These servers are meant for single users, either locally or running on a remote server, they do not have any security by default nevertheless.
Best for machines that cannot fit the entire model in VRAM, it runs a simple nodejs server with llama.cpp
Prepare by calling npm install
Test that GPU inference works by doing node test.js [path-to-config]
Run the server with node local-llama.js [path-to-config]
Best for machines that can fit the entire model in VRAM, in fact it will not work if it cannot, as it uses vllm as the backend.
Prepare by calling python -m pip install -r requirements.txt or pip install -r requirements.txt
Test that it works by doing python test.py [path-to-config]
If you get a warning message about missing the tokenizer because of using a gguf file, you can get the tokenizer by calling save-tokenizer.py [path-to-gguf] and add that to the
config tokenizerPath that should speed thigns up
vllm expect enforceEager to be specified, keep it at false for faster inference, true for faster cold starts.
The python version is recommended when using online services as it uses vllm and it is better optimized on inference jobs.
Some example scripts that will setup an environment are available for use, call them as:
bash ./scripts/[script-name].sh
Check the content of the script as it depends on hardware.
The config file controls which model is loaded and how text is generated.
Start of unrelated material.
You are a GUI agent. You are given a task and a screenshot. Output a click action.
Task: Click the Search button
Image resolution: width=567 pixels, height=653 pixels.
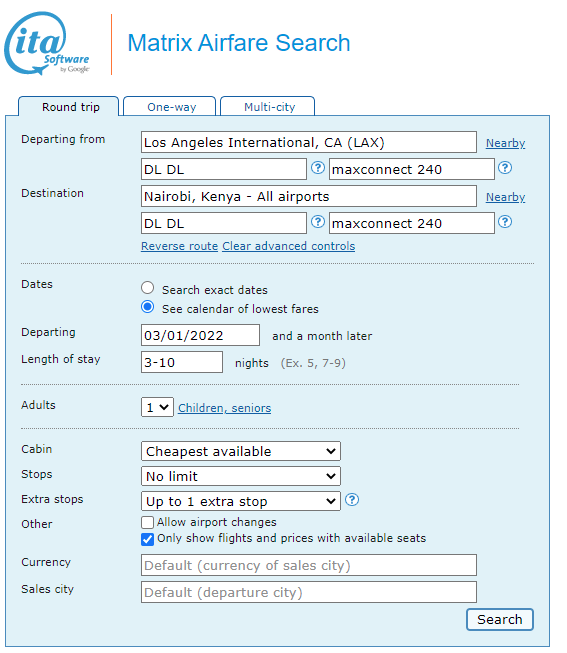500,620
Both local-llama.js and local-llama.py accept the same format.
| Field | Type | Required | Description |
|---|---|---|---|
modelPath |
string | yes | Path to the model file, relative to the config JSON. |
mode |
string | yes | Chat template to use. Must be one of: mistral, llama3, chatml, gemma, phi, deepseek, alpaca. Pick the one that matches your model family. |
enforceEager |
boolean | Python only | Set false for faster inference (CUDA graphs), true for a faster cold start. |
tokenizerPath |
string | no | Path to a pre-saved HuggingFace tokenizer directory. Only needed for the Python server when loading a GGUF file (vLLM cannot extract the tokenizer from GGUF directly). Run save-tokenizer.py to generate this. |
Used when the engine is generating narrative text, dialogue, or any creative continuation. You generally want higher temperature and creativity-preserving samplers here.
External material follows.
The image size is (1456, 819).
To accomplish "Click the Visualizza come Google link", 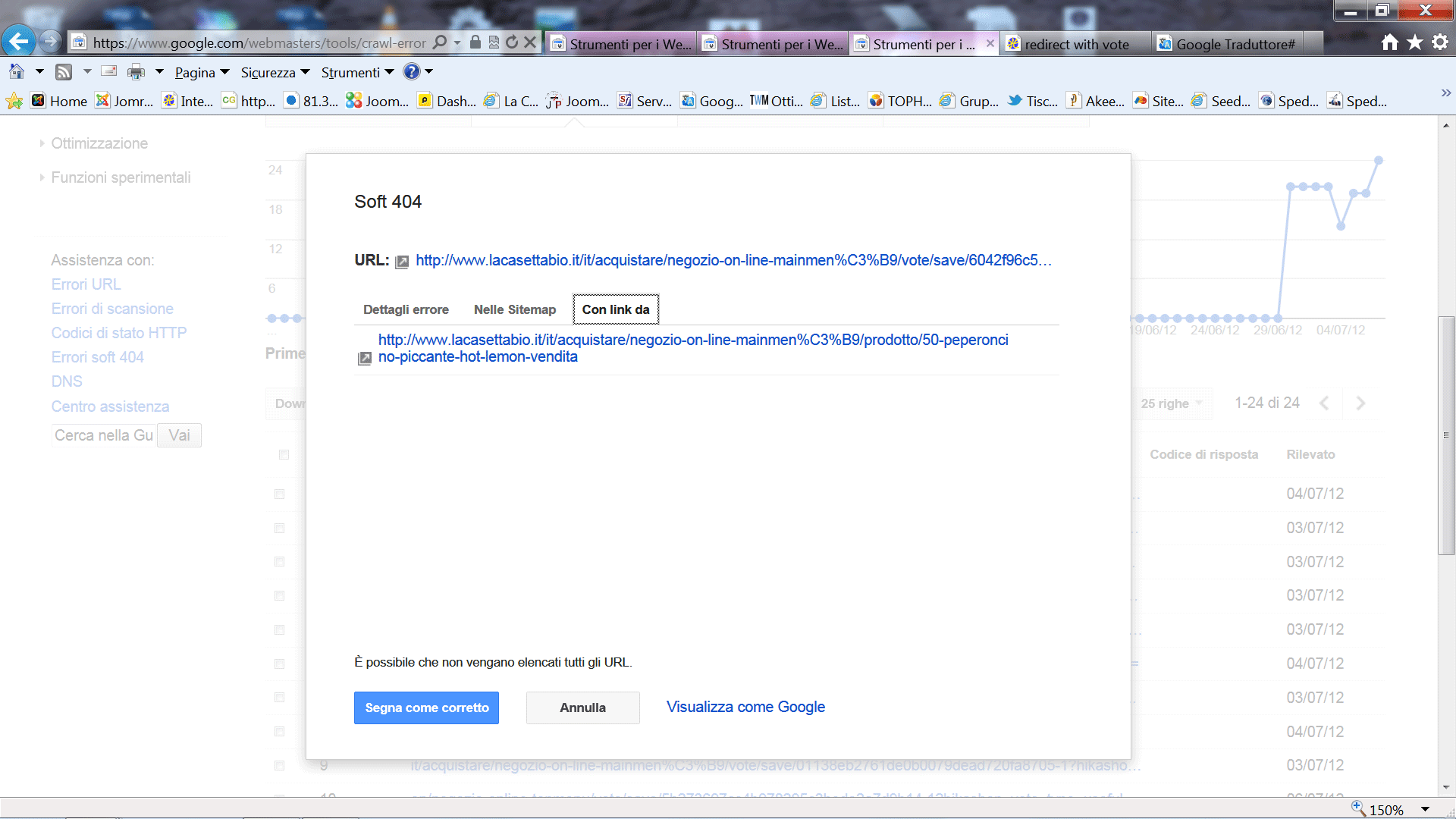I will pyautogui.click(x=745, y=707).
| Field | Type | Description |
|---|---|---|
temperature |
number | Base sampling temperature. Higher = more random. |
dynamicTemperature |
[min, max] |
When set, temperature is picked randomly from this range on each request instead of using the fixed value above. Good for preventing repetitive outputs across many generations. |
minP |
number | Minimum probability threshold. Filters out tokens whose probability is below minP × (probability of the most likely token). A value around 0.02–0.05 works well. |
topP |
number | Nucleus sampling cutoff (optional). |
repeatPenalty |
number | Penalty multiplier applied to recently seen tokens. |
frequencyPenalty |
number | Penalises tokens proportionally to how often they have appeared so far. |
presencePenalty |
number | Flat penalty for any token that has appeared at all. |
maxTokens |
number | Hard cap on generated tokens per request. |
dry |
object | DRY sampler — discourages repeating sequences of tokens. Fields: multiplier (strength), base (exponential growth rate), length (minimum sequence length to penalise). |
xtc |
object | XTC sampler — randomly drops high-probability tokens to force more diverse word choice. Do not use dry and xtc at the same time. |
Used when an internal agent is running inference to extract structured data from the story context (emotion states, bond values, scene summaries, etc.). You generally want lower temperature and more deterministic samplers here so that JSON / structured output is reliable.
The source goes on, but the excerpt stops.